New approaches to analyze and exploit the human B and T cell response against viruses

Objective

Immunological memory confers long term protection against pathogens and is the basis of successful vaccination.
Following antigenic stimulation long lived plasma cells and memory B cells are maintained for a lifetime, conferring immediate protection and enhanced responsiveness to the eliciting antigen. However, in the case of variable pathogens such as influenza virus, B cell memory is only partially effective, depending on the extent of similarity between the preceding and the new viruses. The B cell response is dominated by serotype-specific antibodies and heterosubtypic antibodies capable of neutralizing several serotypes appear to be extremely rare.
Understanding the basis of broadly neutralizing antibody responses is a critical aspect for the development of more effective vaccines. In this project we will explore the specificity and dynamics of human antibody responses to influenza virus by using newly developed technological platforms to culture human B cells and plasma cells and to analyze the repertoire of human naïve and memory T cells. High throughput functional screenings, structural analysis and testing in animal models will provide a thorough characterization of the human immune response.
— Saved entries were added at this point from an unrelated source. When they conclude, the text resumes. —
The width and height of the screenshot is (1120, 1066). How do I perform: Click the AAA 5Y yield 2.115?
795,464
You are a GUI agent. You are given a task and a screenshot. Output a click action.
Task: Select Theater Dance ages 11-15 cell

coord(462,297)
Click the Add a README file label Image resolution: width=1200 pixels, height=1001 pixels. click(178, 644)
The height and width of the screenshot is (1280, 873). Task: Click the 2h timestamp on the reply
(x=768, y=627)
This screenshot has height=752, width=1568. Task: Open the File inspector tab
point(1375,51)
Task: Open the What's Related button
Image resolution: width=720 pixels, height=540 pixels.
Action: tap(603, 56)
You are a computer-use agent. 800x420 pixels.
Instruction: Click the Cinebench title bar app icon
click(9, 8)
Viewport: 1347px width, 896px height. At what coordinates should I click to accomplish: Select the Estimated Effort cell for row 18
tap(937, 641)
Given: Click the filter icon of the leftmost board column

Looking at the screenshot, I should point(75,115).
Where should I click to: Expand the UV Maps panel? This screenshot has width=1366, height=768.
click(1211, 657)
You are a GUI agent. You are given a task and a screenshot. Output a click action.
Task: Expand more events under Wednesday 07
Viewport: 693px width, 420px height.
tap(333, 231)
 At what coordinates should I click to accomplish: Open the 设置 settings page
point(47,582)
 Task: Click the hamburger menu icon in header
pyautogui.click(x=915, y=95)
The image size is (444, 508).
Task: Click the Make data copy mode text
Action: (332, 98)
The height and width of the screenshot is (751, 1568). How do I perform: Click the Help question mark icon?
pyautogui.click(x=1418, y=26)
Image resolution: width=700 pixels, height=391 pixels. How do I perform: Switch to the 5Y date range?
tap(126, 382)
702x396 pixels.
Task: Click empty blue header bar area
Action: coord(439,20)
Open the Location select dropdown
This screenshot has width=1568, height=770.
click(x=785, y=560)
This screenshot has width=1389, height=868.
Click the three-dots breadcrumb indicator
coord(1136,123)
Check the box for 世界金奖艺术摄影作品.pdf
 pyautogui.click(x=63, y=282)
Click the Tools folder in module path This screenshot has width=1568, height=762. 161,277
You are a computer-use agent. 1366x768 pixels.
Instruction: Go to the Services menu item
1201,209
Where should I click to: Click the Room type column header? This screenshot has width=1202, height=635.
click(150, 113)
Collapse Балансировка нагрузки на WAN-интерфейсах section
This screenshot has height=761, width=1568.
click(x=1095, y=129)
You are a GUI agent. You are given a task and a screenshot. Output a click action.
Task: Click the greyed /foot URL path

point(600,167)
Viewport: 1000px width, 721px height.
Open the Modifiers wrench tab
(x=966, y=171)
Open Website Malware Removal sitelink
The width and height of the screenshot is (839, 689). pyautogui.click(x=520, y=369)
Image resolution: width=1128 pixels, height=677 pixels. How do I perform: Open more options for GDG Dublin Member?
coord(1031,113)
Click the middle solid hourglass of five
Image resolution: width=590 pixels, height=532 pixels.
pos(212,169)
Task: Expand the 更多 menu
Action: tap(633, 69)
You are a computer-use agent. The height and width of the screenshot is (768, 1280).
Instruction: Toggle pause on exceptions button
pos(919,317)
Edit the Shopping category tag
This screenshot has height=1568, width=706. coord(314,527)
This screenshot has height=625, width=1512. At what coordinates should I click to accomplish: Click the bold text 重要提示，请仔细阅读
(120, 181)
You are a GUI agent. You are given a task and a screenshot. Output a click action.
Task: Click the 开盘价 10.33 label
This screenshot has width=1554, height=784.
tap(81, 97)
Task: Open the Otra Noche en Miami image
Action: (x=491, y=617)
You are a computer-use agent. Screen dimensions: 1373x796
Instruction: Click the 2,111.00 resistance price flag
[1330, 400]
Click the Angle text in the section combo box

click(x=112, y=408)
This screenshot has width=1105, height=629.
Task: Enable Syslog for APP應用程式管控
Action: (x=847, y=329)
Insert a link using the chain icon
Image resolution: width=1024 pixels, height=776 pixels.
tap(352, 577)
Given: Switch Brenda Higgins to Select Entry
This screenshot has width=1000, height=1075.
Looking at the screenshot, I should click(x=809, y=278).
The B cell and T cell analysis aims at understanding fundamental aspects of the immune response such as: the selection and diversification of memory B cells; the individual variability of the antibody response, the mechanisms of T-B cooperation and the consequences of the original antigenic sin and of aging on the immune response. This analysis will be complemented by a translational approach whereby broadly neutralizing human monoclonal antibodies will be developed and used: i) for passive vaccination against highly variable viruses; ii) for vaccine design through the identification and production of recombinant antigens to be used as effective vaccines; and iii) for active vaccination in order to facilitate T cell priming and jump start the immune responses.

Fields of science (EuroSciVoc)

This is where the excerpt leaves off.